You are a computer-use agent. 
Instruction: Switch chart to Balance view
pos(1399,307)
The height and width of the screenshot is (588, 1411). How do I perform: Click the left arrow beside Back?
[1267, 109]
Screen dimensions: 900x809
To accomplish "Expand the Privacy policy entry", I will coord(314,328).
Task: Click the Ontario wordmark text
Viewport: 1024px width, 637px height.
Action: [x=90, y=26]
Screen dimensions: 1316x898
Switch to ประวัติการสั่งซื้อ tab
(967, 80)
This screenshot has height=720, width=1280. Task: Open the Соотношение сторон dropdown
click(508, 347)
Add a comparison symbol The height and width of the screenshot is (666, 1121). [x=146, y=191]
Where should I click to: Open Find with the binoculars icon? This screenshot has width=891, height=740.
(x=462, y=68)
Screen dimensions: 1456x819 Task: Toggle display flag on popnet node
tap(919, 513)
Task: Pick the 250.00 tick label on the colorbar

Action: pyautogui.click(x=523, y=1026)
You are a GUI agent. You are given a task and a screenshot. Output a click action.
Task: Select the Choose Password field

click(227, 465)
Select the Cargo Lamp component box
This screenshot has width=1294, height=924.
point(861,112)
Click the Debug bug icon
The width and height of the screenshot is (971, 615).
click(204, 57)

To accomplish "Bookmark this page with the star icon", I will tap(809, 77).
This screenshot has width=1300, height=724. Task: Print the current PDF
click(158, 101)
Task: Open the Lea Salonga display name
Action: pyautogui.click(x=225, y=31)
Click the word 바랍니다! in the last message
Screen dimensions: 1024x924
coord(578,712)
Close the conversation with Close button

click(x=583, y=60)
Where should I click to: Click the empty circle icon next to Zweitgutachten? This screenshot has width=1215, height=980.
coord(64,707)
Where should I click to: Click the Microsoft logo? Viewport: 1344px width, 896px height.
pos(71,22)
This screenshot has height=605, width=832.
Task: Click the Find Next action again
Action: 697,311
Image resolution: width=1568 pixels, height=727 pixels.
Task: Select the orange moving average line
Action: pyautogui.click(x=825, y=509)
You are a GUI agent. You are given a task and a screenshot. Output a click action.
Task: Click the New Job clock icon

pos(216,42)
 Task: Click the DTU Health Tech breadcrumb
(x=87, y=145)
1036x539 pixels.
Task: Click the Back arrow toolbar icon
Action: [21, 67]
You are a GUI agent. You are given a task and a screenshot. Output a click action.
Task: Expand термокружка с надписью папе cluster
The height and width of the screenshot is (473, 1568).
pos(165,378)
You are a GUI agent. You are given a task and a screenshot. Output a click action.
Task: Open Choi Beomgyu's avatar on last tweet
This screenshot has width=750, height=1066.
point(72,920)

----

Exercise:
Type out the whole listing above again, exactly as it stands.

Answer to this exercise:
You are a computer-use agent. 
Instruction: Switch chart to Balance view
pos(1399,307)
The height and width of the screenshot is (588, 1411). How do I perform: Click the left arrow beside Back?
[1267, 109]
Screen dimensions: 900x809
To accomplish "Expand the Privacy policy entry", I will coord(314,328).
Task: Click the Ontario wordmark text
Viewport: 1024px width, 637px height.
Action: [x=90, y=26]
Screen dimensions: 1316x898
Switch to ประวัติการสั่งซื้อ tab
(967, 80)
This screenshot has height=720, width=1280. Task: Open the Соотношение сторон dropdown
click(508, 347)
Add a comparison symbol The height and width of the screenshot is (666, 1121). [x=146, y=191]
Where should I click to: Open Find with the binoculars icon? This screenshot has width=891, height=740.
(x=462, y=68)
Screen dimensions: 1456x819 Task: Toggle display flag on popnet node
tap(919, 513)
Task: Pick the 250.00 tick label on the colorbar

Action: pyautogui.click(x=523, y=1026)
You are a GUI agent. You are given a task and a screenshot. Output a click action.
Task: Select the Choose Password field

click(227, 465)
Select the Cargo Lamp component box
This screenshot has width=1294, height=924.
point(861,112)
Click the Debug bug icon
The width and height of the screenshot is (971, 615).
click(204, 57)

To accomplish "Bookmark this page with the star icon", I will tap(809, 77).
This screenshot has width=1300, height=724. Task: Print the current PDF
click(158, 101)
Task: Open the Lea Salonga display name
Action: pyautogui.click(x=225, y=31)
Click the word 바랍니다! in the last message
Screen dimensions: 1024x924
coord(578,712)
Close the conversation with Close button

click(x=583, y=60)
Where should I click to: Click the empty circle icon next to Zweitgutachten? This screenshot has width=1215, height=980.
coord(64,707)
Where should I click to: Click the Microsoft logo? Viewport: 1344px width, 896px height.
pos(71,22)
This screenshot has height=605, width=832.
Task: Click the Find Next action again
Action: 697,311
Image resolution: width=1568 pixels, height=727 pixels.
Task: Select the orange moving average line
Action: pyautogui.click(x=825, y=509)
You are a GUI agent. You are given a task and a screenshot. Output a click action.
Task: Click the New Job clock icon

pos(216,42)
 Task: Click the DTU Health Tech breadcrumb
(x=87, y=145)
1036x539 pixels.
Task: Click the Back arrow toolbar icon
Action: [21, 67]
You are a GUI agent. You are given a task and a screenshot. Output a click action.
Task: Expand термокружка с надписью папе cluster
The height and width of the screenshot is (473, 1568).
pos(165,378)
You are a GUI agent. You are given a task and a screenshot. Output a click action.
Task: Open Choi Beomgyu's avatar on last tweet
This screenshot has width=750, height=1066.
point(72,920)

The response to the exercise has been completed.